Much has happened in the last year that has caused the very same people who gathered at the U.S. Department of Education more than a year ago, confident and optimistic, to feel concerned that the very vision of the future they discussed that day—a future in which Black students with disabilities are celebrated as people rather than being seen as problems, where one participant expressed the fact that he would no longer feel that “being young, Black and disabled means I have to think about controlling my Autism the minute I leave my house so I don’t get shot by cops,” and a future where every individual in our community feels safe and supported—could become an impossibility.

Our children with disabilities deserve the same dreams and goals as their non-disabled peers, as all children have, and instead, under the Trump administration, they are experiencing a nightmare

This year the White House hosted a similarly framed event while at the same time continuing to chip away at the rights and protections that have been in place for over 40 years to give our disabled students the same education as our non-disabled ones.

Evidence of disruption includes Secretary of Education Betsy Devos and her team dangling school vouchers in front of parents with disabilities like a golden ticket, without any regard for the data, which shows vouchers have not worked to improve student achievement, address racial segregation in school or otherwise improve the system of public education.

Proponents of vouchers continue to suggest that using state education funds to enroll selected children in private schools promotes learning by providing access to “better quality schools” and fostering competition that ultimately improves public education.

What also goes unstated by Devos and proponents of school choice is that students with disabilities lose due process rights and other protections under the Individuals with Disabilities Education Act (IDEA) the minute a parent accepts a voucher for their child’s education.

The tools that parents and educators have to ensure the needs of students with disabilities are met in schools don’t exist — or if they do, they don’t apply in voucher programs. Private schools have the right to actively deny enrollment to students with Individualized Education Plans — IEPs are road maps to supporting a student’s learning and development.
Even if they are accepted, private schools have the right to place students with disabilities in a segregated setting. Students with disabilities can also be suspended or expelled from private schools with no opportunities for alternate education.
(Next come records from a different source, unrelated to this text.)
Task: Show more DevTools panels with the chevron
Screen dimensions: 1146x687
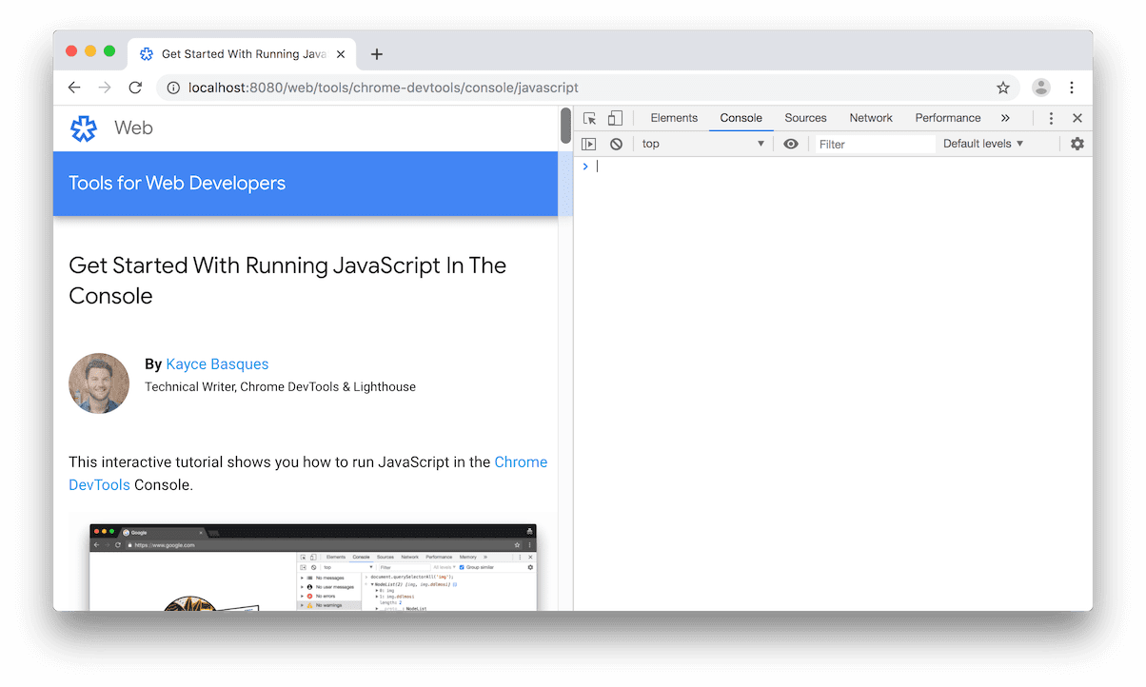Action: (1005, 117)
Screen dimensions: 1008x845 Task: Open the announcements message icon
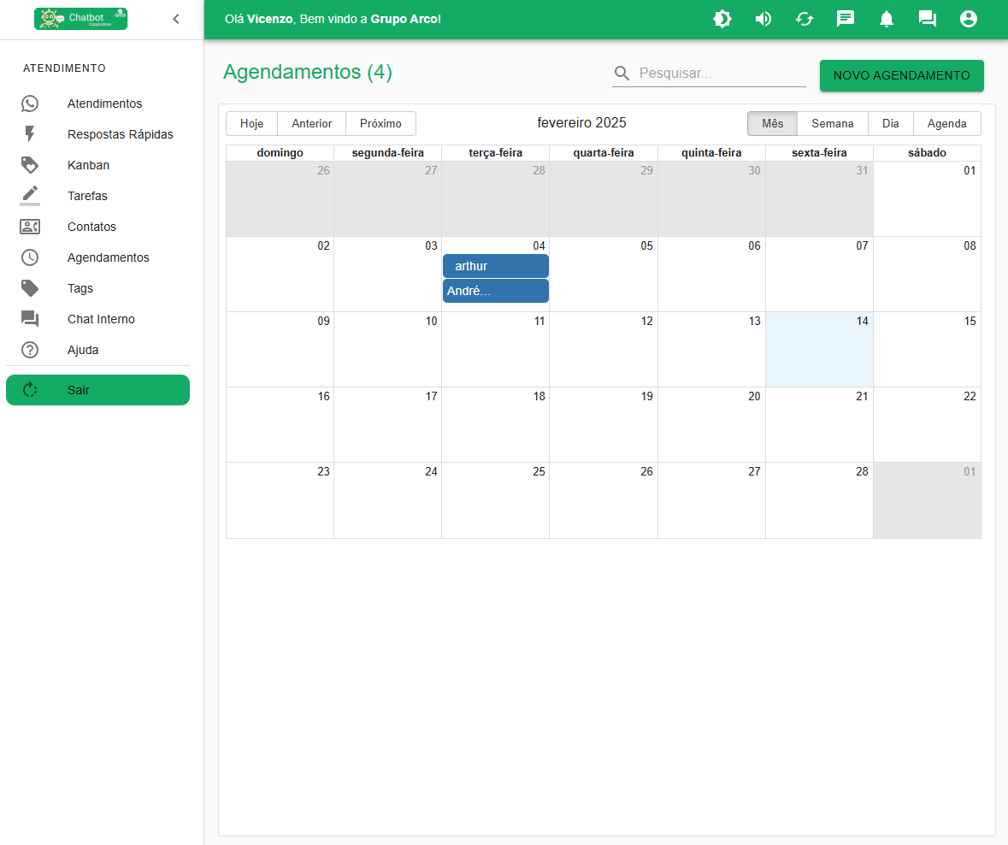tap(846, 19)
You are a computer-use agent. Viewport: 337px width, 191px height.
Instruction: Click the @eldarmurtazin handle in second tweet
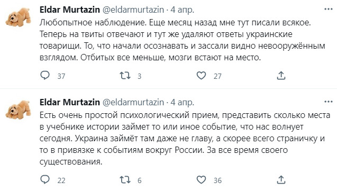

If you care about a Black disabled young person, you should know that there is no way they will not be targeted in the months ahead. The attack is already underway and those of us who can speak out, must. Our babies and their future demand it. Schools are meant to educate children and youth, not find ways to push them out.

Another example of the Trump Administration’s blatant assault on individuals with disabilities includes challenges to reducing sexual assault on college campuses. Data shows that Black girls with disabilities are one of most assaulted and abused populations on college campuses.

Under President Obama, the Departments of Education and Justice shared data highlighting the disproportionate rate at which Black and Latina girls are suspended, expelled and otherwise pulled into the sexual abuse to prison pipeline and the Trump administration seems to be committed to increasing the numbers by neglecting the needs of those most often under-supported.

There is too much meaningful work to do to ensure that all of our students feel safe, to tolerate the sentiments of individuals like Assistant Secretary of the Office of Civil Rights, Candice Jackson, who once reduced the act of rape to regretted sex. (She later apologized for it.)

Finally, we know that students with disabilities also identify as transgender, and the rescinding of the guidance allowing transgender students to use the restroom that aligns with their gender identity is an attack of their civil rights.

Educators know there are much more meaningful debates to be had and policies to be enacted than to attack students who are already much more likely to be bullied, denied access to housing, employment or opportunities to demonstrate their genius.

The Trump administration would be better served by expending energy attempting to court the talent within racial, ethnic and social minority communities rather than continuing to assail and assault them.

The fact that the White House and the U.S. Department of Education are patting themselves on the back for supporting young people while actively attacking their very rights is not acceptable.

The administration has continually questioned efforts to make schools safer for all youth. This will impact students with disabilities, who are already fighting an uphill battle and will only serve to weaken a system that has supported Democracy.

While they can choose to frame an assault as a “celebration” we must get to work ensuring our kids with disabilities have a fair shot.